The weather could be warming up for magnets, too.
A new study has found that, while the poles remain a magnet, they can also become more magnetically stable.
The team from the University of Copenhagen used a technique called magnetism diffusion to map out how the magnetic field on Earth could change under varying amounts of magnetic field strength.
The researchers found that if a strong magnetic field is applied, the poles tend to lose their magnetism, and this loss in magnetism is known as a magnetization.
But if a weak magnetic field (the weaker the field, the less the pole is magnetized) is applied at the same time, the strength of the magnetic pull does not change.
This could lead to a magnetizing change in the field.
A stronger field would result in a stronger field, and a weaker field would lead to more magnetization, which would lead back to a stronger magnetic field.
These changes in field strength can be seen as a spectrum of magnetic fields.
If you were to apply a strong field to a single magnet at the top of a rotating sphere, the field would be able to pull all the other magnets in the sphere closer together.
This would create a magnetically weak field, so the field strength would drop to zero.
But when the field is shifted around, this field strength is no longer a single point, but instead changes in a spectrum with the strength increasing and decreasing at different rates.
The same phenomenon can be observed with the magnetic fields on the ground.
This is because the field can be shifted between different areas in the Earth, and changes in the magnetic force between these different areas can cause the field to shift in a more or less direction.

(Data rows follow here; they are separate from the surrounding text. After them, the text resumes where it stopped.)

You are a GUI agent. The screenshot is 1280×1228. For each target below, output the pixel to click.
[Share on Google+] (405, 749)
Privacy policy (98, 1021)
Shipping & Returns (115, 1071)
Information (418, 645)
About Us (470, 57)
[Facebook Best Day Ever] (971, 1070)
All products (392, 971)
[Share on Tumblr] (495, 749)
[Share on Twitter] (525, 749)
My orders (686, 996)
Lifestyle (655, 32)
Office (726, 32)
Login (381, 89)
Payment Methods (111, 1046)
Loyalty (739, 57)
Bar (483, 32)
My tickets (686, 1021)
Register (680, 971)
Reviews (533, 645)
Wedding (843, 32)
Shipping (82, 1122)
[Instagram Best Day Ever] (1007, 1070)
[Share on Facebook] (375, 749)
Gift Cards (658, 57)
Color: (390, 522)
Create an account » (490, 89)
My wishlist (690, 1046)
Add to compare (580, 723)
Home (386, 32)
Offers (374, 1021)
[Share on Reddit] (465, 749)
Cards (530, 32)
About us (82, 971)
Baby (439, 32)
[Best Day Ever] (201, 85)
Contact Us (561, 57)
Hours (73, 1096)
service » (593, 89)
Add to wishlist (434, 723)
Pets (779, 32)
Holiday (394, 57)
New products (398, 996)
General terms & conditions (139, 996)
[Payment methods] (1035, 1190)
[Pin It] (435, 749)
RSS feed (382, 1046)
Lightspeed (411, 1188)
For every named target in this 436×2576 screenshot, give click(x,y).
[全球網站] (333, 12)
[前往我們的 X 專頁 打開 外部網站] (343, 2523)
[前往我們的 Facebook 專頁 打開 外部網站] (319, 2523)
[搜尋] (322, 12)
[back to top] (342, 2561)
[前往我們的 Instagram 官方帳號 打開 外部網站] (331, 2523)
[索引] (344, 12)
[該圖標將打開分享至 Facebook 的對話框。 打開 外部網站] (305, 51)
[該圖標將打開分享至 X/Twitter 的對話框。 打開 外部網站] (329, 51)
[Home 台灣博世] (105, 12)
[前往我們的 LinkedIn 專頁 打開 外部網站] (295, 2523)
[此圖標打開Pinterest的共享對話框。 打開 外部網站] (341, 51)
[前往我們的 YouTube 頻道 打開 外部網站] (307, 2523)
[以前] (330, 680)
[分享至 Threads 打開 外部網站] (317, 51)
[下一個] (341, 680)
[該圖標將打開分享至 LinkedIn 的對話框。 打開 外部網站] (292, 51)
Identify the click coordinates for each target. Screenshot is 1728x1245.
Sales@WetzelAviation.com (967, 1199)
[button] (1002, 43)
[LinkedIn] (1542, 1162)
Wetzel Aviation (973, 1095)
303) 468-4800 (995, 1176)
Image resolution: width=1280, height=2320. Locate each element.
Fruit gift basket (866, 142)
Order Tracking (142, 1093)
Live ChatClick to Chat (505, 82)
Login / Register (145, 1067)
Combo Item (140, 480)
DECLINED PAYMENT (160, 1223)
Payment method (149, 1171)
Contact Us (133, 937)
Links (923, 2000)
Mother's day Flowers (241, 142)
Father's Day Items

This means that when the magnetized surface of a surface changes, the force from the magnetization could be shifted to either the magnetosphere or the magnetotank.
This may lead to changes in magnetic field strengths in the surface, depending on the direction the field was applied.
This study could provide an insight into how the magnetism in the earth might change under different types of magnetic forces, including solar and cosmic radiation.
“It’s a fundamental question, why is the field so strong, and it’s the same for all the planets and all the suns, and all our stars,” says Erik Gebhardsen, a professor of physics at the University in Copenhagen.
“The idea is that we should understand how the field changes when we apply different kinds of forces on the earth.”
It’s not clear how the changes in magnetization on the Earth could relate to changes on the sun, but Gebattsen believes it is possible.
“In the past, when the magnetic forces were weaker, the sun was a lot hotter, so it has a lot more energy.
This solar cycle could be associated with changes in Earth’s magnetosphere, and also with changes of solar wind,” he says.
The results of this study are published in the journal Nature Communications.